Studio album by Adam and the Ants
- Released: 30 November 1979
- Recorded: 12–24 August 1979
- Studios: Sound Development Studios, London
- Genres: Post-punk; art rock;
- Length: 40:39
- Label: Do It
- Producer: Adam Ant

Adam and the Ants chronology
|  | Dirk Wears White Sox (1979) | Kings of the Wild Frontier (1980) |

Alternative cover
- 1983 US reissue cover

= Dirk Wears White Sox =

Dirk Wears White Sox is the debut studio album by the English new wave band Adam and the Ants. It was released on 30 November 1979 by record label Do It.
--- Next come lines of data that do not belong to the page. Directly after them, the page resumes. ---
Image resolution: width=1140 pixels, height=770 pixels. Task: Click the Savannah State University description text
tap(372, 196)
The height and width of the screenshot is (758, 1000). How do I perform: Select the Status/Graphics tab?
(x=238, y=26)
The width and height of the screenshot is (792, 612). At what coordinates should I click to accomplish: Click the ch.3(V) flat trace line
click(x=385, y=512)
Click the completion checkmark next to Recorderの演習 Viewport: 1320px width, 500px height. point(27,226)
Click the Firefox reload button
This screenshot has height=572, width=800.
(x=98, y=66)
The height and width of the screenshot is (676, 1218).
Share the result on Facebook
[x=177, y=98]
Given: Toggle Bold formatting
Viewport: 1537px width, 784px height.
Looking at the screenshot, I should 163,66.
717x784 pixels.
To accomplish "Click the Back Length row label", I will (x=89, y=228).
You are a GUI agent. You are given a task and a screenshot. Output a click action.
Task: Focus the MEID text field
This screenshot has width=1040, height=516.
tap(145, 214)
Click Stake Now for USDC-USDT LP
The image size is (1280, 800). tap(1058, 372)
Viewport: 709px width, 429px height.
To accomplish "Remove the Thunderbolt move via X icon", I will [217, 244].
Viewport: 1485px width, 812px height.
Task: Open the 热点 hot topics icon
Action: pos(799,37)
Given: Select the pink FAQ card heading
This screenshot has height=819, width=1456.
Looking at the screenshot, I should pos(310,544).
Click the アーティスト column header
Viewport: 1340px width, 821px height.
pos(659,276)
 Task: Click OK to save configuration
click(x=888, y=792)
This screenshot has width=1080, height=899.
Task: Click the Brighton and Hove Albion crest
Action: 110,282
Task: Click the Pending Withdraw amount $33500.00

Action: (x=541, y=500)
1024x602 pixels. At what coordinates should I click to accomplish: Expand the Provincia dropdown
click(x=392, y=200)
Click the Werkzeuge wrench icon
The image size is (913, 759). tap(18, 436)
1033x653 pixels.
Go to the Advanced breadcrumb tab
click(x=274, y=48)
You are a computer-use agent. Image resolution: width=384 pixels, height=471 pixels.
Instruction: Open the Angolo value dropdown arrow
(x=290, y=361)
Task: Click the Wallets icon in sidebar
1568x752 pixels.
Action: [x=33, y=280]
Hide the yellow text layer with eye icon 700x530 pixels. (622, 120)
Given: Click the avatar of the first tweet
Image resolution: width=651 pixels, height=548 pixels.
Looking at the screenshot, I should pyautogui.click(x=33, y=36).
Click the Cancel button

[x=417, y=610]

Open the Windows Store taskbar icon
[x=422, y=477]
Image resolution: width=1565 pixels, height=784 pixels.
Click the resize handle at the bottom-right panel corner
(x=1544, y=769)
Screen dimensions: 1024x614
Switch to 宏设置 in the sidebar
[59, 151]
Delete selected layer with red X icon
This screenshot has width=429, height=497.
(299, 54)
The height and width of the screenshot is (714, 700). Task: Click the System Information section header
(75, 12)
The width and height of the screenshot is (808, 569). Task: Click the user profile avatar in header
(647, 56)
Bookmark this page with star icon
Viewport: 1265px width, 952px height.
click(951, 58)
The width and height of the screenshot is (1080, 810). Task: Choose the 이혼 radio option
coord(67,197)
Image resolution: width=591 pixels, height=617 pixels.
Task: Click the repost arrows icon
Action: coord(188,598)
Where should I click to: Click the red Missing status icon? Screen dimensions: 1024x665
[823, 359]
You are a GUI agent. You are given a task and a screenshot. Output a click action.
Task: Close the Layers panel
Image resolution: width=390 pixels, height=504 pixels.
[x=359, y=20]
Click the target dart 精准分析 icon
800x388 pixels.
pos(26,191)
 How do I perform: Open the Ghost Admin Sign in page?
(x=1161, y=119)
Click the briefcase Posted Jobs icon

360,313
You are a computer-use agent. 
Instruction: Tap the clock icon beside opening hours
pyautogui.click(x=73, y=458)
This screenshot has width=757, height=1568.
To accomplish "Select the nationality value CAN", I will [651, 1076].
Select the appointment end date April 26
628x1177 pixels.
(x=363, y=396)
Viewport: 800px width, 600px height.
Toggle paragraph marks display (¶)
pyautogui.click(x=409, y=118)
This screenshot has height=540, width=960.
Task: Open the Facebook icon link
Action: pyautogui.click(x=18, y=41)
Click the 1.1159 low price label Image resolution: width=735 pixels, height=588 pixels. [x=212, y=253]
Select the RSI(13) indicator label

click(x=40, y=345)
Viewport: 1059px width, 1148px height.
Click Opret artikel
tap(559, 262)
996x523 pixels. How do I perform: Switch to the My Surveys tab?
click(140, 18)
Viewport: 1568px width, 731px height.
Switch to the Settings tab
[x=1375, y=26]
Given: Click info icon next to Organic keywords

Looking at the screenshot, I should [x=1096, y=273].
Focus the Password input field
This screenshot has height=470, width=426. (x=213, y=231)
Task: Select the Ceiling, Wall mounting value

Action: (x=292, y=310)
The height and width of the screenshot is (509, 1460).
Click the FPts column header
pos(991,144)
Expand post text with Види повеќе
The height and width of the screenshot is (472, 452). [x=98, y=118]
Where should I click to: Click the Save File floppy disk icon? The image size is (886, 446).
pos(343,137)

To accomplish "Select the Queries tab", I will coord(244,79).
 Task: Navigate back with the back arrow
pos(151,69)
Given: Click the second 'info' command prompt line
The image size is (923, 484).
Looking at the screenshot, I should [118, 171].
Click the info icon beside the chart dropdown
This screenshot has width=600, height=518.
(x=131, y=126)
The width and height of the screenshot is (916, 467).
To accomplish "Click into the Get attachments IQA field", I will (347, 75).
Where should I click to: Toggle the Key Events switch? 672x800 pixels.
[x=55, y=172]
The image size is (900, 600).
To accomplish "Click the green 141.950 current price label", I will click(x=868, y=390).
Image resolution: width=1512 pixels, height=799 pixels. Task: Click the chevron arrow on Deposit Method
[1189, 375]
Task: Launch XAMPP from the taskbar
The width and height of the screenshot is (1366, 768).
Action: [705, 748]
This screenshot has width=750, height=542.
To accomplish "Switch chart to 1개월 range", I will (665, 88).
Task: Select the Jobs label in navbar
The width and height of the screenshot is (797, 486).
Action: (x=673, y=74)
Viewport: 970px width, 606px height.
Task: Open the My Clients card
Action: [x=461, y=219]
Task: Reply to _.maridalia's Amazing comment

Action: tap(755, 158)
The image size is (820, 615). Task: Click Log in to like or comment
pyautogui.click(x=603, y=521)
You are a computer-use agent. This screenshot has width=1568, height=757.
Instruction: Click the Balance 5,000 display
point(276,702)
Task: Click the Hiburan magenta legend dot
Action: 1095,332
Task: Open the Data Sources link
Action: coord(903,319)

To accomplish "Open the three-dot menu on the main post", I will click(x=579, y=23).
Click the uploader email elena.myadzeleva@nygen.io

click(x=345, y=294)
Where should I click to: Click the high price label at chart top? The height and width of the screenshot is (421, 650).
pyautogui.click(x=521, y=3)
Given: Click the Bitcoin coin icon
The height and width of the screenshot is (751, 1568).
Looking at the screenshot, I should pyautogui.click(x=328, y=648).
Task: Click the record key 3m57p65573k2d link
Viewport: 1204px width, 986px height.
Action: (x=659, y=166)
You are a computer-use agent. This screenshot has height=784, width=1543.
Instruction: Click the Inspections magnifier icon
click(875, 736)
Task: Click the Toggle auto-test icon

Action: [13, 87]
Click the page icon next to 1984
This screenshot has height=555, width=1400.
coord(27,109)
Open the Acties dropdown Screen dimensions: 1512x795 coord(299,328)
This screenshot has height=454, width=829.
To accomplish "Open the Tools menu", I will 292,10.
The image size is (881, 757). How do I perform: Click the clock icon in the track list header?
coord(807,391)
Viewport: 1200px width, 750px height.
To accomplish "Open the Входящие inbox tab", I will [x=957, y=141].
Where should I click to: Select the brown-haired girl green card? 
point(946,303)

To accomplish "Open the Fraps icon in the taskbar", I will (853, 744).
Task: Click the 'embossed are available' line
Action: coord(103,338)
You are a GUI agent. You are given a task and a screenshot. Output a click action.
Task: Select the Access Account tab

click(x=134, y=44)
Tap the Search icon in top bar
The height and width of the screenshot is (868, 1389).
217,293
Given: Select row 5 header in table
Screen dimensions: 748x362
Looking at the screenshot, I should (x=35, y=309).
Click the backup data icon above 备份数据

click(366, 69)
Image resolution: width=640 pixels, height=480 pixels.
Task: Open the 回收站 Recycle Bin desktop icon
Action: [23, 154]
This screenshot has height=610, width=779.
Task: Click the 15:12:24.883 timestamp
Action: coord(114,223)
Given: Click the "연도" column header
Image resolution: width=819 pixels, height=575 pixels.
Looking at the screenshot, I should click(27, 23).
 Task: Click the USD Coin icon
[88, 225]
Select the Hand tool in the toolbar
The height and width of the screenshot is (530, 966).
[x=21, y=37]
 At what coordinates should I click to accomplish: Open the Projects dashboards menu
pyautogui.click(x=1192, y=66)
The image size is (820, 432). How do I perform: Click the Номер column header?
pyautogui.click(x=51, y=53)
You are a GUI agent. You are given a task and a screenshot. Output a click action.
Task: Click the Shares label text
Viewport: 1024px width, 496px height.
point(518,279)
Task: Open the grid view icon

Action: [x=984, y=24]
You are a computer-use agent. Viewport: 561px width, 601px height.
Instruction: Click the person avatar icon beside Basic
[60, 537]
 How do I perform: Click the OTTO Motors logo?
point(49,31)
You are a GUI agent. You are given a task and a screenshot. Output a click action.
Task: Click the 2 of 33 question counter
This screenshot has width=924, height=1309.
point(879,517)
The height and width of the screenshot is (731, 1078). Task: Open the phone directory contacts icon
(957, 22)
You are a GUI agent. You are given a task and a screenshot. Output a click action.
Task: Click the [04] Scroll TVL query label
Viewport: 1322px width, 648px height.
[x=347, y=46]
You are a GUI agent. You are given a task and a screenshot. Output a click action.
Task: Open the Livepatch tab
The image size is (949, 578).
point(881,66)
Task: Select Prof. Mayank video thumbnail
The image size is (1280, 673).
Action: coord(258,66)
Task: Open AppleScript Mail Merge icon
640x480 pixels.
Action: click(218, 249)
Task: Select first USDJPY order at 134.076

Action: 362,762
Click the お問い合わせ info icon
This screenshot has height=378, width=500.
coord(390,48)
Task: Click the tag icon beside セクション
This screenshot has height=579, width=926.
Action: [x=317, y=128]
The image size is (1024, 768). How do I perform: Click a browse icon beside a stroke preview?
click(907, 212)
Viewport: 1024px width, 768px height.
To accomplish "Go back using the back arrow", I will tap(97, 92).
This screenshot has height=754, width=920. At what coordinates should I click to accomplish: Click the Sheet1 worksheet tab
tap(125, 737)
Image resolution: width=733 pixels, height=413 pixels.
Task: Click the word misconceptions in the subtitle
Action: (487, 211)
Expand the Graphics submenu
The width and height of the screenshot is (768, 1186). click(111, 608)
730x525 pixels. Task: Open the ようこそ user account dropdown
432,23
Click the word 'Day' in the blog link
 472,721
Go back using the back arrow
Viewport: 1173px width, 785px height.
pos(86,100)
It was the first number one album on the UK Independent Albums Chart when the chart debuted in Record Week in 1980.

== Background ==
Dirk Wears White Sox was made with an early line-up of Adam and the Ants, which disbanded after the album was released. Guitarist Matthew Ashman and drummer David Barbarossa went on to form Bow Wow Wow with then-Ants bassist Leigh Gorman (who only played one gig with the Ants and was not involved in any studio recordings). Original bassist Andy Warren had departed shortly after recording the album to join former Ants guitarist Lester Square in The Monochrome Set. Many of the songs, notably "Cleopatra" and "Never Trust a Man (With Egg on his Face)", remained a part of Adam Ant's live repertoire throughout his career, both with the Ants and later as a solo artist.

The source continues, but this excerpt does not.